Work to complete ::
1 – In the NIEHS passage, how large is the annual budget that the agency's director oversees?
2 – Restate the part of the NIEHS passage that opens with the words containing "The vice president's" and closes with "to environmental chemicals.", swapping "director" for "head".
3 – Go on with the NIEHS passage, writing what follows its final sentence.
(Document passage begins)
Hilliard did not respond to questions about Walsh's experience leading a major research institute with hundreds of employees or to accusations that he was hired because of his political connections.
The vice president's office did not respond to a request for comment.
“Slap in the face”
The director of NIEHS oversees an annual budget of more than $900 million, funding scientists inside and outside the agency who study the health effects of exposure to environmental chemicals.
Research funded by the agency has formed the basis of landmark environmental projects. For example, research by NIEHS-funded scientists has laid the groundwork for EPA Air Pollution Rules and showed that the pesticide chlorpyrifos poses an unacceptable risk to neurodevelopment in children, prompting the Environmental Protection Agency to conclude that the insecticide not safe to eat.
But now the Trump administration is reconsidering the chlorpyrifos decision. And scientists have seen highly competitive proposals defunded because of their focus on climate and environmental justice.
(Document passage ends)
(Given information begins)
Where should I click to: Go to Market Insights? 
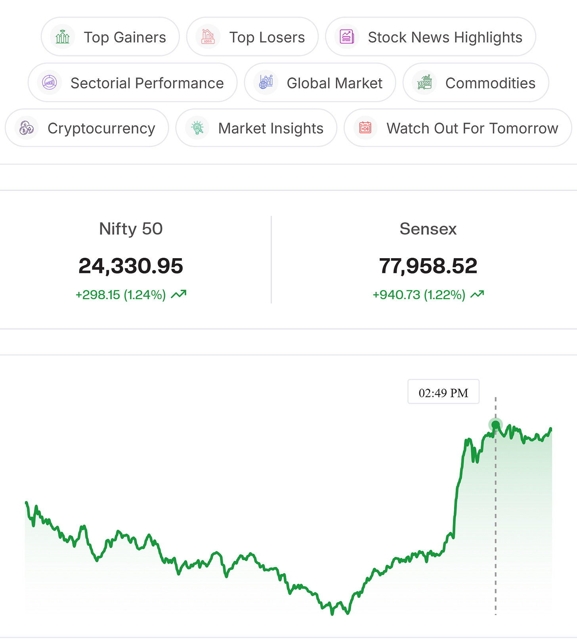coord(256,128)
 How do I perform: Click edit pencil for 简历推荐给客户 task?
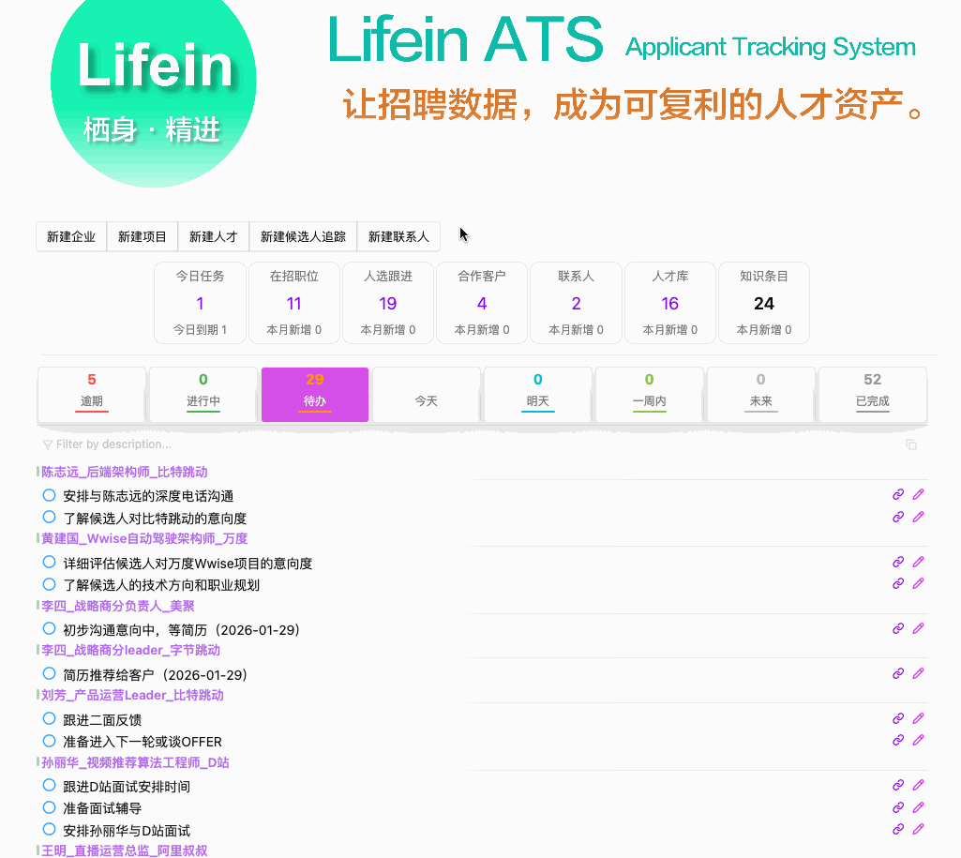pos(919,673)
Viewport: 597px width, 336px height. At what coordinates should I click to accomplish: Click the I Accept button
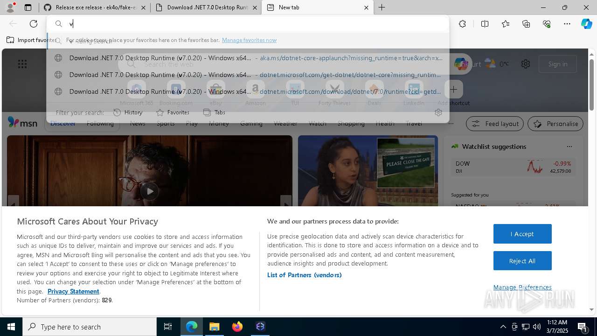522,234
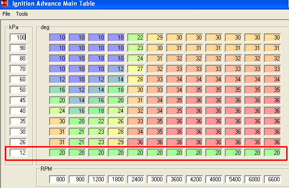Click the 45 kPa input field
Viewport: 289px width, 188px height.
tap(18, 100)
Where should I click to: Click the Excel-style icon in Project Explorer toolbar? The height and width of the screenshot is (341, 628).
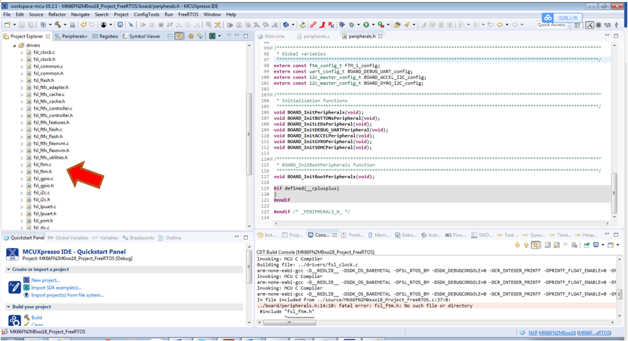(x=212, y=36)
(Given information ends)
Responses by item number ::
1 – More than $900 million.

2 –
The vice president's office did not respond to a request for comment.
“Slap in the face”
The head of NIEHS oversees an annual budget of more than $900 million, funding scientists inside and outside the agency who study the health effects of exposure to environmental chemicals.

3 –
The person hired to lead NIEHS program on climate change and health care, Birnbaum said, “was fired immediately” upon Trump’s return to office.
And anything related to equity was excluded from NIEHS programs and research grants, she said, even though the most vulnerable suffer the most from environmental hazards.
While it's unclear “what Walsh's orders will be,” Birnbaum said, she hopes they include maintaining the agency's strengths as the world's largest funder of environmental health research.
While Walsh's appointment is “unusual,” Birnbaum said, “I hope the environmental community can work with Dr. Walsh to continue to conduct the leading research they are so renowned for.”
Some scientists fear this is unlikely.
As a scientist working on brain cancer genetics, Walsh “does not have the scientific qualifications to lead an institute focused on environmental chemicals and disease,” said Jerry Heindel, who worked for decades at NIEHS, where he headed the agency's extramural research and training division until he retired in 2016.
Heindel reviewed scientific studies published by Walsh and found no papers on environmental chemicals.
NIEHS is unique among the National Institutes of Health because it is the only one that focuses on chemicals in the environment, says Heindel, who now heads the nonprofit Healthy Environments and Endocrine Disruption Strategies. “To bring in someone who has no experience and probably no interest in chemicals in the environment to be director is a slap in the face.”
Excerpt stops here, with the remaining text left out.